- **PROBLEM DESCRIPTION**: Please copy out every one of the records below, keeping each line unchanged.

## Begin

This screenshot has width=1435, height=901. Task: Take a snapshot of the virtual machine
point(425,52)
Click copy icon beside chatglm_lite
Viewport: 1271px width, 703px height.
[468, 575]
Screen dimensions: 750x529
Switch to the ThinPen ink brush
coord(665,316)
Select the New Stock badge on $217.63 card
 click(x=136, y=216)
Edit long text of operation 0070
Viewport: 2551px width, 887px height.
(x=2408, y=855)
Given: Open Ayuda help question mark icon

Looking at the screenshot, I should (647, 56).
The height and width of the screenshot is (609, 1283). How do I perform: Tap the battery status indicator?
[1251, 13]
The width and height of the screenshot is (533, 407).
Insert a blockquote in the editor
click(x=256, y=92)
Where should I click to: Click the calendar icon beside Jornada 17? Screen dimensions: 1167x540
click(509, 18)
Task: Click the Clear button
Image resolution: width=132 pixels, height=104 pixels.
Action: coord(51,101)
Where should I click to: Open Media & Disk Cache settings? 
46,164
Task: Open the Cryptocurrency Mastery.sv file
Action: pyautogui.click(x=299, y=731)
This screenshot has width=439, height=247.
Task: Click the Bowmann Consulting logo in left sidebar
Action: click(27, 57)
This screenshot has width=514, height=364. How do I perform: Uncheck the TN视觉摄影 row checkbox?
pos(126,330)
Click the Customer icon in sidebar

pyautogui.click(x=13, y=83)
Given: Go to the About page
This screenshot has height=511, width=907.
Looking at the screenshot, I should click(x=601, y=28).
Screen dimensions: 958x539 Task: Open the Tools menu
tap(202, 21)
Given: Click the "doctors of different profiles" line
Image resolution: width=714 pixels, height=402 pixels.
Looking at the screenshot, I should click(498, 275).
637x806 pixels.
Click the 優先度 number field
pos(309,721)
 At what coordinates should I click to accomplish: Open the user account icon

## End

- **SOLVED PROBLEM**:
This screenshot has width=1435, height=901. Task: Take a snapshot of the virtual machine
point(425,52)
Click copy icon beside chatglm_lite
Viewport: 1271px width, 703px height.
[468, 575]
Screen dimensions: 750x529
Switch to the ThinPen ink brush
coord(665,316)
Select the New Stock badge on $217.63 card
 click(x=136, y=216)
Edit long text of operation 0070
Viewport: 2551px width, 887px height.
(x=2408, y=855)
Given: Open Ayuda help question mark icon

Looking at the screenshot, I should (647, 56).
The height and width of the screenshot is (609, 1283). How do I perform: Tap the battery status indicator?
[1251, 13]
The width and height of the screenshot is (533, 407).
Insert a blockquote in the editor
click(x=256, y=92)
Where should I click to: Click the calendar icon beside Jornada 17? Screen dimensions: 1167x540
click(509, 18)
Task: Click the Clear button
Image resolution: width=132 pixels, height=104 pixels.
Action: coord(51,101)
Where should I click to: Open Media & Disk Cache settings? 
46,164
Task: Open the Cryptocurrency Mastery.sv file
Action: pyautogui.click(x=299, y=731)
This screenshot has width=439, height=247.
Task: Click the Bowmann Consulting logo in left sidebar
Action: click(27, 57)
This screenshot has width=514, height=364. How do I perform: Uncheck the TN视觉摄影 row checkbox?
pos(126,330)
Click the Customer icon in sidebar

pyautogui.click(x=13, y=83)
Given: Go to the About page
This screenshot has height=511, width=907.
Looking at the screenshot, I should click(x=601, y=28).
Screen dimensions: 958x539 Task: Open the Tools menu
tap(202, 21)
Given: Click the "doctors of different profiles" line
Image resolution: width=714 pixels, height=402 pixels.
Looking at the screenshot, I should click(498, 275).
637x806 pixels.
Click the 優先度 number field
pos(309,721)
 At what coordinates should I click to accomplish: Open the user account icon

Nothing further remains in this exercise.